Ehrenmord In Hamburg
: Das Wort gegen Macho-Wahn erheben

Der „Ehrenmord“ an der 16-jährigen Morsal O. erschüttert die Öffentlichkeit. Er löst zugleich Hilflosigkeit und Schweigen aus – Letzteres, da jede unbedachte Äußerung von Rassisten missbraucht werden könnte.

KOMMENTAR VON Kai von Appen

Doch Schweigen ist falsch: Gerade diejenigen, die sich seit Jahrzehnten für eine multikulturelle Gesellschaft eingesetzt und für ein Bleiberecht von Flüchtlingen jeglicher Couleur stark gemacht haben, die Migrantinnen als Opfer verteidigen – sie müssen jetzt das Wort erheben.

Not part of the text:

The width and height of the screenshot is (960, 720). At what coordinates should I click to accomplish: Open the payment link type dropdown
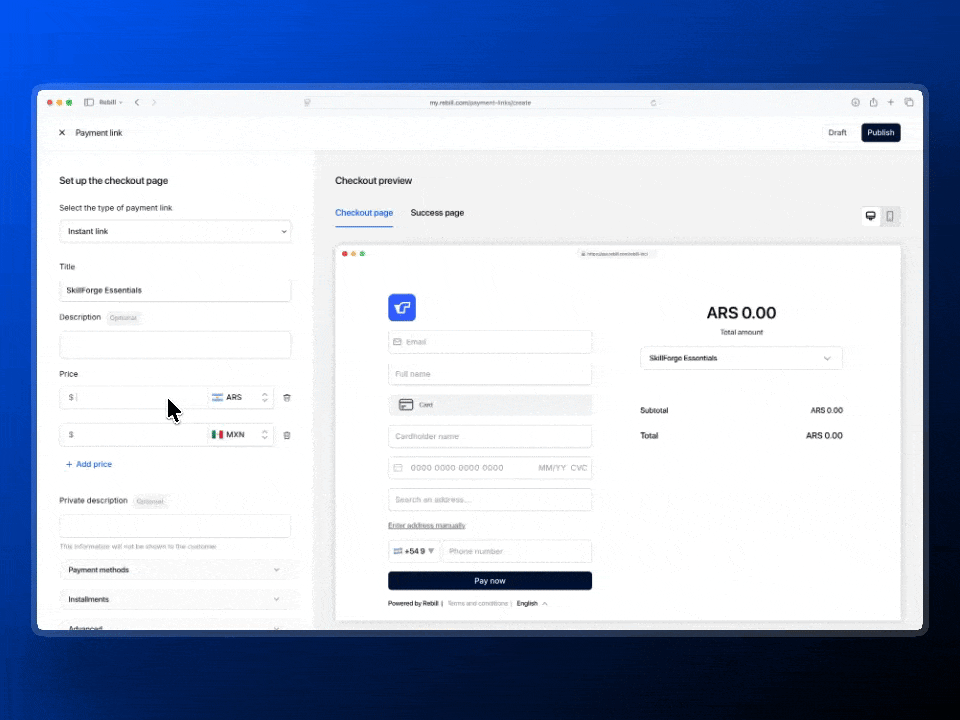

Es kann nicht sein, dass die verfestigten Werte aus welcher Heimat auch immer einfach unhinterfragt fortgeschrieben werden. Dass sich Männer einerseits das Recht herausnehmen, hier von westlichen Werten zu profitieren, anderseits aber von ihren Frauen – oder eben der jüngeren Schwester – verlangen, bloß nicht von den alten Wertvorstellungen abzurücken. Morsal O. lebte seit 13 Jahren in Deutschland. An das Leben in Afghanistan dürfte sie kaum Erinnerungen gehabt haben. Sie ist wie eine Deutsche aufgewachsen und wollte auch so ihr Leben gestalten.

Jeder hat das Recht auf seine Religion. Wer aber nicht gegen männliches Machtgehabe das Wort erhebt, der ist nicht nur ein Frauenfeind, sondern macht sich auch mitschuldig – an der Ermordung von Frauen im Macho-Wahn.